The tornado has been confirmed by the National Weather Service as an EF1 event as rated on the tornado scale, defined as 3-second gusts between 86 and 110 mph. The storms are rare in Washington and the Pacific Northwest due to the stabilizing effect on temperatures caused by the Pacific Ocean. It started at about 1:00 p.m. and broke up about 1:30, according to authorities.
Roofs were blown off an assisted living facility, an appliance store and the Kessler Elementary School gym, among others. When the roof blew off the gym the children were playing outside in the rain and did not even notice anything had happened, according to school officials. Plenty of other residents noticed. One woman got herself and her granddaughter out of the car and into the house as she saw the twister touching ground and lifting up again, snapping power poles and uprooting trees.
Andy Bernard stopped carving pumpkins to go outside and see what was making so much noise. He just missed being hit by his outdoor trampoline, which flew right at him and through a window of the house. He said the wind sucked it right back out again and up over the garage, taking it three-quarters of the way down the block.

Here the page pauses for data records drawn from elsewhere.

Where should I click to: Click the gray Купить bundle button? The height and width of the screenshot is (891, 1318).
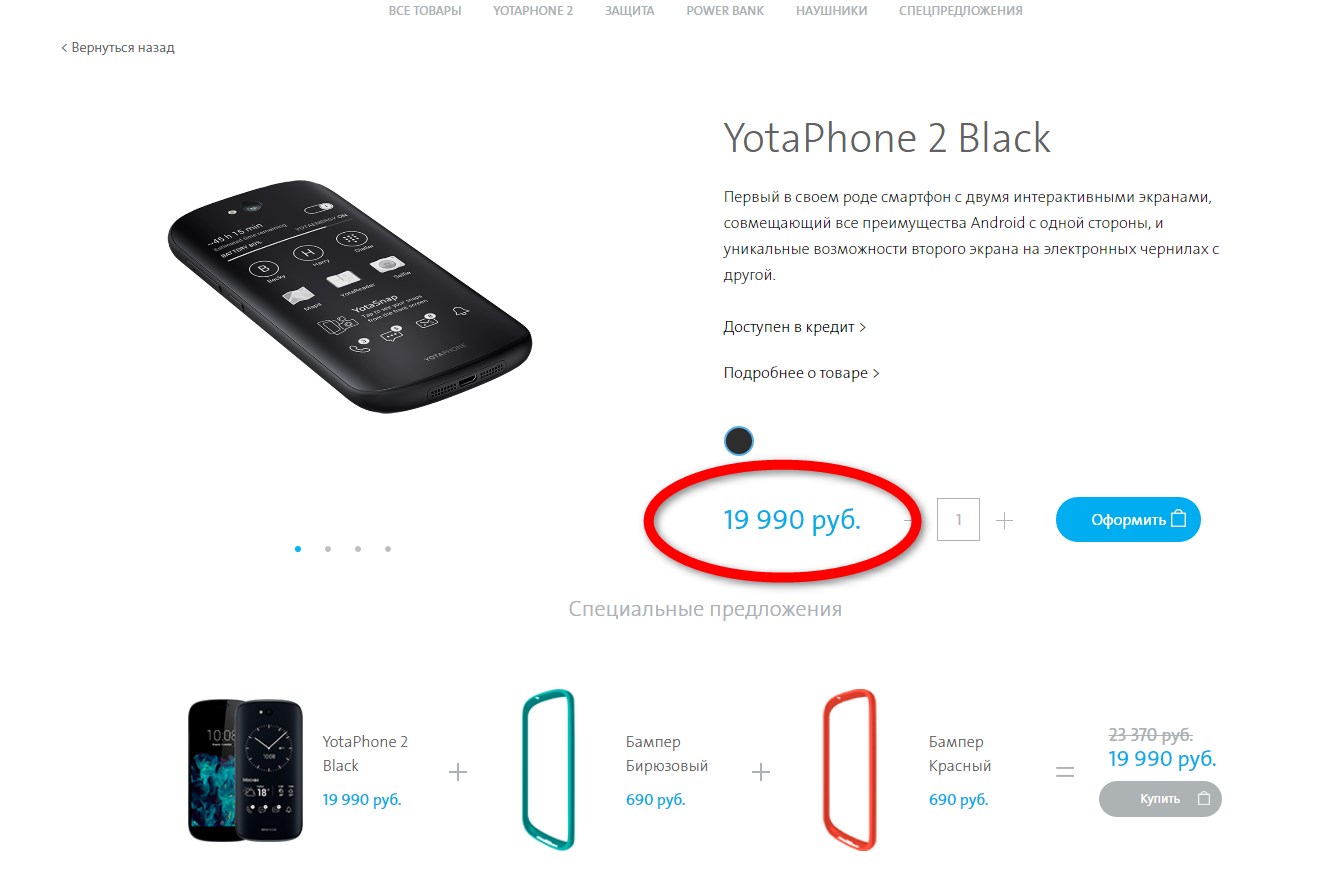pyautogui.click(x=1160, y=799)
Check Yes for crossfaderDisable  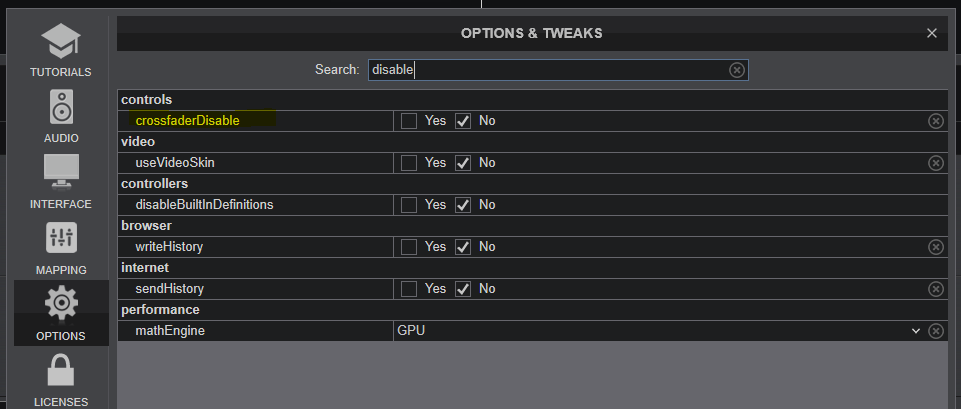409,121
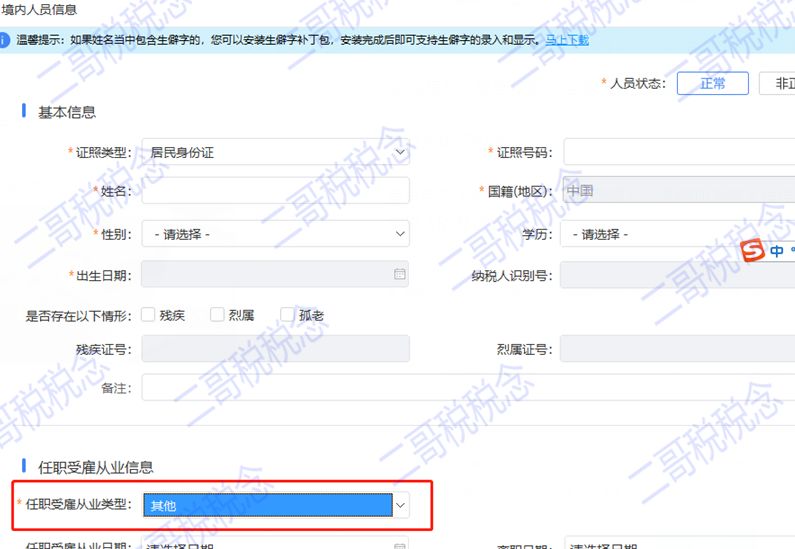Select the 正常 personnel status button

pos(712,83)
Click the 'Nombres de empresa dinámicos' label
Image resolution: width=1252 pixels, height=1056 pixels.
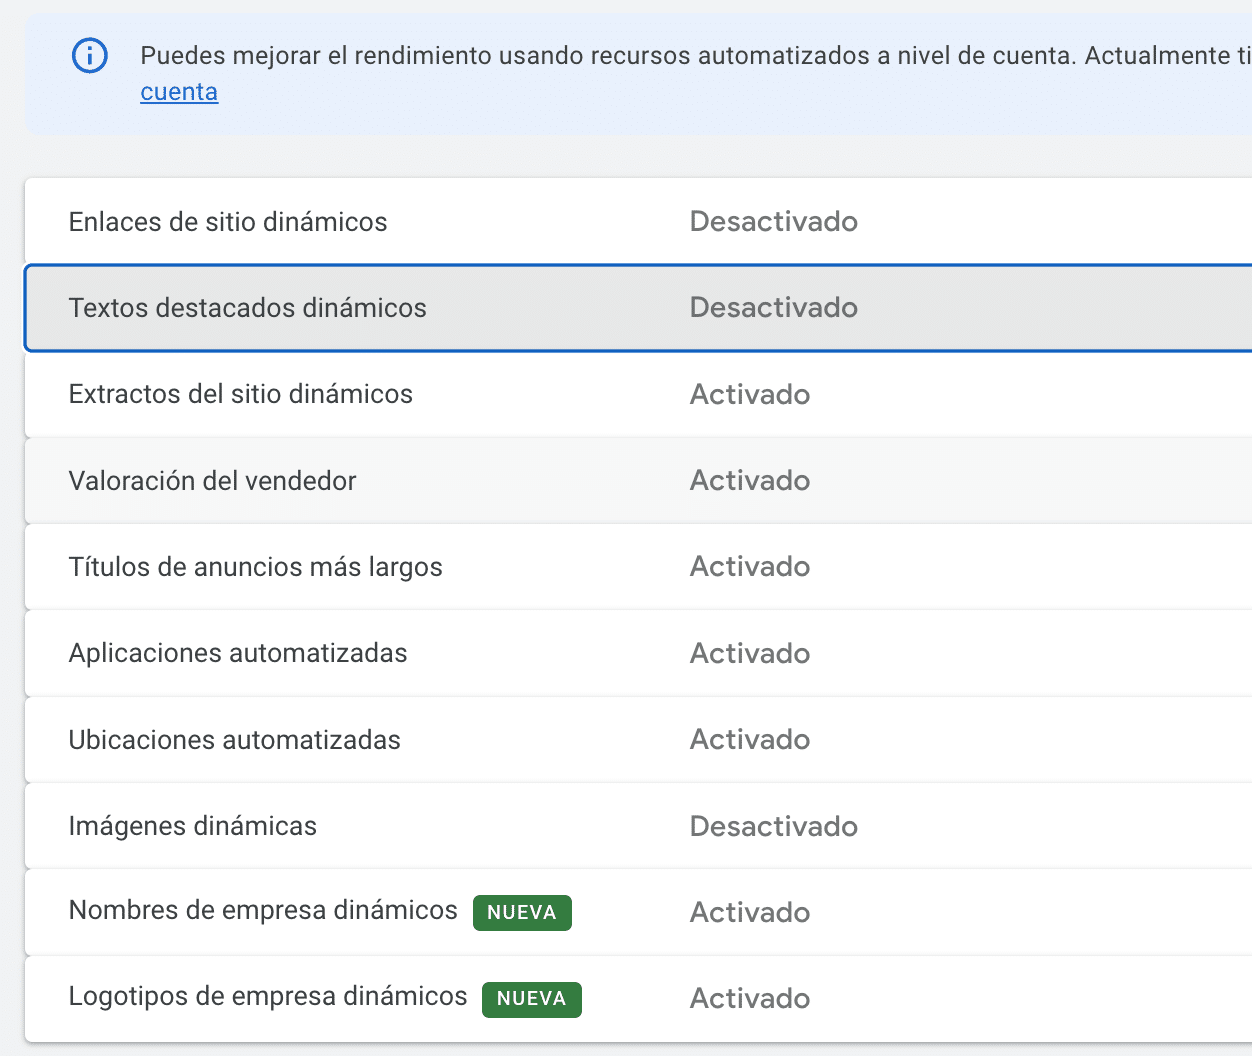click(263, 911)

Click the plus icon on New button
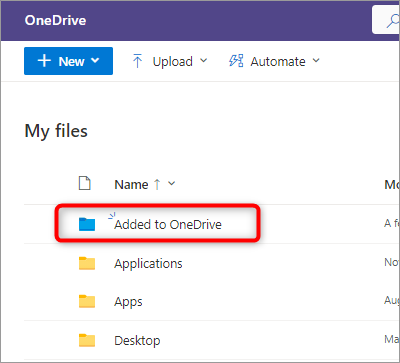(44, 61)
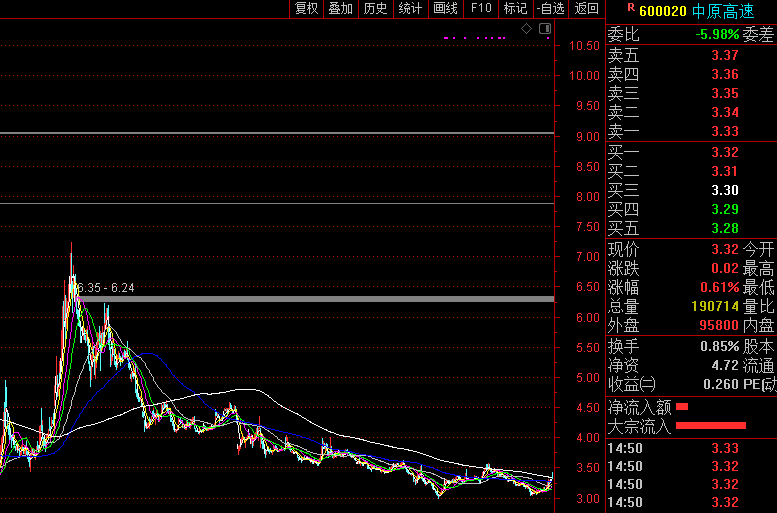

Chris Cook was in the nearby city of Kelso and reported “massive, massive rumbling,” strong winds, and debris spinning around. Officials with the Department of Emergency Management were alerting people to stay off phones and away from windows, and also to watch out for downed power lines.
Appliance salesman Ian McNew was working at Manchester Brothers when the storm hit. He and his coworkers first noticed cars driving very fast passed the store, which they thought was odd. Then they saw leaves blowing and heard a howl that grew into a loud road, after which the roof of another building came through their front window. They took cover in a back office until the incident was over, which McNew estimates only took 20 to 30 seconds. McNew said when they went outside after the tornado went through they could still see it down the street, filled with swirling debris.
Another tornado struck southwest Washington in 1972, causing damage in Vancouver, Washington, located just across the Columbia River from Portland. That storm killed six people and injured about 300, including 70 school children whose elementary school was demolished. Damage was estimated to be over $3 million.
Dr. Greg Forbes, The Weather Channel’s severe weather expert, said that three weak tornadoes have been reported in Cowlitz County since 1950, with the most recent in 2004. The last time the National Weather Service in Portland issued a tornado warning was in 2010. The Seattle, Washington, office issued its first tornado warning since 1997 two weeks ago.